Power BI dataflows, Premium, and ADLSg2

Important: This post was written and published in 2019, and the content below may no longer represent the current capabilities of Power BI. Please consider this post to be an historical record and not a technical resource. All content on this site is the personal output of the author and not an official resource from Microsoft.

I received a question today via Twitter, and although I know the information needed to answer it is available online, I don’t believe there’s a single concise answer anywhere[1]. This is the question, along with a brief elaboration following my initial response:

Billing Twitter

Here’s the short answer: When you use an organizational ADLSg2 account to store dataflow data, your Azure subscription will be billed for any storage and egress based on however Azure billing works[2].

Here’s the longer answer:

  • Power BI dataflows data counts against the same limits as Power BI datasets.

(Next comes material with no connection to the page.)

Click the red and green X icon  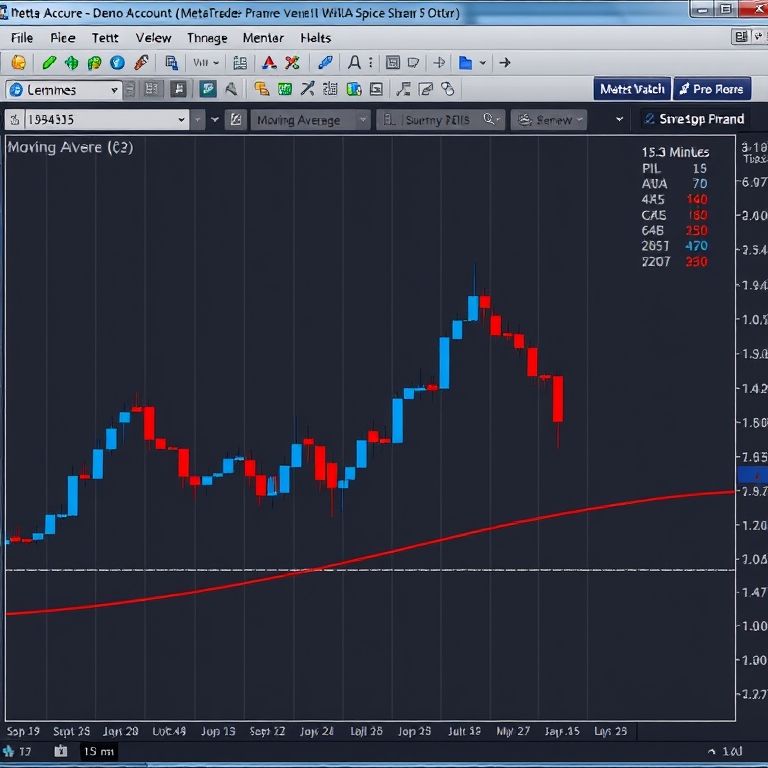(292, 63)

Each Pro license grants 10 GB of storage,  and a Premium capacity node includes 100 TB of storage.
  • Integrating Power BI dataflows with ADLSg2 is not limited to Power BI Premium.
  • When you’re using Power BI dataflows in their default configuration, dataflow data is stored to this Power BI storage, and counts against the appropriate quota.
  • When dataflow data is saved to Power BI storage, it can only be accessed by Power BI – no other services or applications can read the data.
  • When you configure your dataflows to use an organizational ADLSg2 account, the dataflow data is saved to the Azure resource you specify, and not to the Power BI storage, so it doesn’t count against the Pro or Premium storage quota. This is particularly significant when you’re not using Power BI Premium, as ADLSg2 storage will scale to support any scenario, and not be limited by the 10 GB Pro storage limit.
  • When dataflow data is saved to ADLSg2, the CDM folders can be accessed by any authorized client via Azure APIs, and by Power BI as dataflow entities. This is particularly valuable for enabling collaboration between analysts and other Power BI users, and data scientists and other data professionals using Azure tools.

Hopefully this will help clear things up. If you have any questions, please let me know!


[1] Please note that I didn’t actually go looking to make sure, because I was feeling lazy and needed an excuse to blog about something vaguely technical.

[2] I add that final qualifier because I am not an authority on Azure or Power BI billing, or on licensing of any sort. For any specific information on licensing or billing, please look elsewhere for expert advice, because you won’t find it here.